Text provided:
## Begin
Broadly speaking, the 19th century was the first genuinely middle-class era in British life. And in education, science, the monarchy and religion, for example, the legacy is keenly felt 150 years later. Nowhere, perhaps, is this more obvious, and at the same time more unquantifiable, than in the great abstract of "taste". There is a difference between the kind of play that got presented on a public stage in 1750 and the kind that followed a century later, and in the main it lies in the influence exerted by the middle-class audience that watched it. It is the difference between Punch (founded in 1841) - purposeful, occasionally priggish, sharply aware of what it would and wouldn't tolerate - and some of the more bohemian periodicals that it supplanted. No doubt Punch's animating spirit was also smug, hypocritical and self-serving, but it benefited from its almost complete lack of self-consciousness. It is this that renders the truly colossal egotism of the specimen mid-Victorian sage - a Ruskin, a Carlyle - more tolerable to a modern audience. More to the point, it was unstoppable: carried away, like the empire and the construct of political democracy, by an unappeasable force, to the point where, even by the end of the century, it had begun to colonise substantial areas of national life.

It is this grand-scale dispersal - perhaps the greatest social phenomenon of the 20th century - that makes the idea of sneering at middle-class tastes and values so fundamentally self-defeating. If there were still such a thing as a genuine working-class culture - or, for that matter, a genuinely aristocratic culture - then there might be some point in looking down your nose at the kind of person who wants more quality programming on TV and doesn't see why he should be subsidising a fourth episode of EastEnders. As commentators frequently observe, we are all (or nearly all) of us middle-class now: you and I and Jarvis Cocker, Jamie Oliver and Dennis Skinner MP. From the angle of the arts world, there is no such thing as a working-class artist: a writer becomes middle-class by the very act of picking up a pen; publishing is a middle-class racket, and Tracey Emin an establishment darling.

Fifty years ago, the Mass Observation surveys offered a variety of specimen categorisations to their respondents: upper-class, upper-middle-class, middle-class, skilled manual and so on; in 1949, only 5 per cent of those questioned were unable to "place" themselves according to these groupings. Now the catchment areas are wider, the distinctions that much more blurred. An insurance broker and his family living in a six-bedroomed village house in Surrey; a wages clerk inhabiting a semi on one of the arterial roads out of London; nurse, policeman and doctor - they are all, when it really comes down to it, middle-class.
## End
Raw data:
## Begin
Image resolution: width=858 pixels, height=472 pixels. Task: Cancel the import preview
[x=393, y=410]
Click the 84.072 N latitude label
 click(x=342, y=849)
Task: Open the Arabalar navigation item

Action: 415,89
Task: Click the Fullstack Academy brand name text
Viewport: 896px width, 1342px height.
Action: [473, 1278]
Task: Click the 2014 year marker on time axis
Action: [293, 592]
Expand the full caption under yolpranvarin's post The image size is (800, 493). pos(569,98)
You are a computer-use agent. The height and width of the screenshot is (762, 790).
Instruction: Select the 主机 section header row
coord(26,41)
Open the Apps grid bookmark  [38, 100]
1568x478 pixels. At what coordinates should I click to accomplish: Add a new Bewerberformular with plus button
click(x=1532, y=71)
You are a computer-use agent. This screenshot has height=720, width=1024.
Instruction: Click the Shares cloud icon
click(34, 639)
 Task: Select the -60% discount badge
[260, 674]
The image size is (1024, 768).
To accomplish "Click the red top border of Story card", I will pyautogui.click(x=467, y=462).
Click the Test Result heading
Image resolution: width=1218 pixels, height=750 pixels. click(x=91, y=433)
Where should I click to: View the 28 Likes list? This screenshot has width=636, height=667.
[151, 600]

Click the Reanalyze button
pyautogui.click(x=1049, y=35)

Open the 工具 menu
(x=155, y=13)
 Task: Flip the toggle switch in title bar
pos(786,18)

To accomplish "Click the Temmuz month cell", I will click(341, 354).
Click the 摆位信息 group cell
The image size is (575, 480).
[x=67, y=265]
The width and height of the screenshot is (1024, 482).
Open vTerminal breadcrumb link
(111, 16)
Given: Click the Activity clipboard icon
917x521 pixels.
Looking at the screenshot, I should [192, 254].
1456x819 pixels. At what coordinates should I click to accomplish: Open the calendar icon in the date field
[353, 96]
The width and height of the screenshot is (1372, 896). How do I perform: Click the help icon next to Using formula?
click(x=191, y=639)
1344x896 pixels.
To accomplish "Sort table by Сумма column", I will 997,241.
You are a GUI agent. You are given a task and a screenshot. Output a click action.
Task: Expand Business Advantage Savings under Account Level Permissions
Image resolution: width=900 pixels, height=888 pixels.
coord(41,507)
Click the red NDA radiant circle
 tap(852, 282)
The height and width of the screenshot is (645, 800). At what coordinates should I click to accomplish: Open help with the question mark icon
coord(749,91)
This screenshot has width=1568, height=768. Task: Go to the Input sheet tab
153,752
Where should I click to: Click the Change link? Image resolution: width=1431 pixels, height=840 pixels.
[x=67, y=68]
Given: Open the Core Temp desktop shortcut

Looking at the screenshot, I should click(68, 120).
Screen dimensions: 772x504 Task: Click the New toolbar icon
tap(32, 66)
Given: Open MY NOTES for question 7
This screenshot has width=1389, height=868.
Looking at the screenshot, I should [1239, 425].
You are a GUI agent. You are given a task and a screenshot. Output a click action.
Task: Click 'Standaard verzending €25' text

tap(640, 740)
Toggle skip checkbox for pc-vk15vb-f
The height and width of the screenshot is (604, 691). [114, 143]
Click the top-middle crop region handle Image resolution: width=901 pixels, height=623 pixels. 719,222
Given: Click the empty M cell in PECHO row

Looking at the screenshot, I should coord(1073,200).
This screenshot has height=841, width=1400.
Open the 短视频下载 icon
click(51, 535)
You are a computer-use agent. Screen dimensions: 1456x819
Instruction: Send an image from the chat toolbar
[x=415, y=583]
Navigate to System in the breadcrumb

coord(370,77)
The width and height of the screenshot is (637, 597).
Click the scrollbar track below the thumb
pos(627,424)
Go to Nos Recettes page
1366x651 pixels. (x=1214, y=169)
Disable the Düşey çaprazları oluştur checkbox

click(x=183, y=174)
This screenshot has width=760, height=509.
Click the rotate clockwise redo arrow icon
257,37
## End
Exercise requirements:
**A)** Rewrite the passage of the essay on middle-class taste starting at "Fifty years ago, the" and ending at "to it, middle-class.", changing "insurance broker" to "estate agent".
**B)** Please carry the essay on middle-class British taste onward from its final sentence.

Set of answers:
**A)**
Fifty years ago, the Mass Observation surveys offered a variety of specimen categorisations to their respondents: upper-class, upper-middle-class, middle-class, skilled manual and so on; in 1949, only 5 per cent of those questioned were unable to "place" themselves according to these groupings. Now the catchment areas are wider, the distinctions that much more blurred. An estate agent and his family living in a six-bedroomed village house in Surrey; a wages clerk inhabiting a semi on one of the arterial roads out of London; nurse, policeman and doctor - they are all, when it really comes down to it, middle-class.

**B)**
Needless to say, huge subterfuges and concealments have attended these transformations. Twenty years ago at Oxford, there was a kind of game that involved whole masses of shamefaced middle-class boys passing themselves off as proletarians. One trick was to wear a collarless shirt, another was to stand at the bar ordering beer in flat northern accents ("pint fer me, pint fer thee", etc). The arch-exponent of this pastime was a boy named Miller, who in his clipped Tyneside accent would actually upbraid other students on the grounds that "Ah'm more wukkin' class than thee". Finally, at a drinks party, Miller's cover was irretrievably blown by an English don who revealed that his father was, in fact, a company director. Middle-class like the rest of us, you see, and despite the stacks of empty Newcastle Brown bottles piled in his room, just another part of the monoculture.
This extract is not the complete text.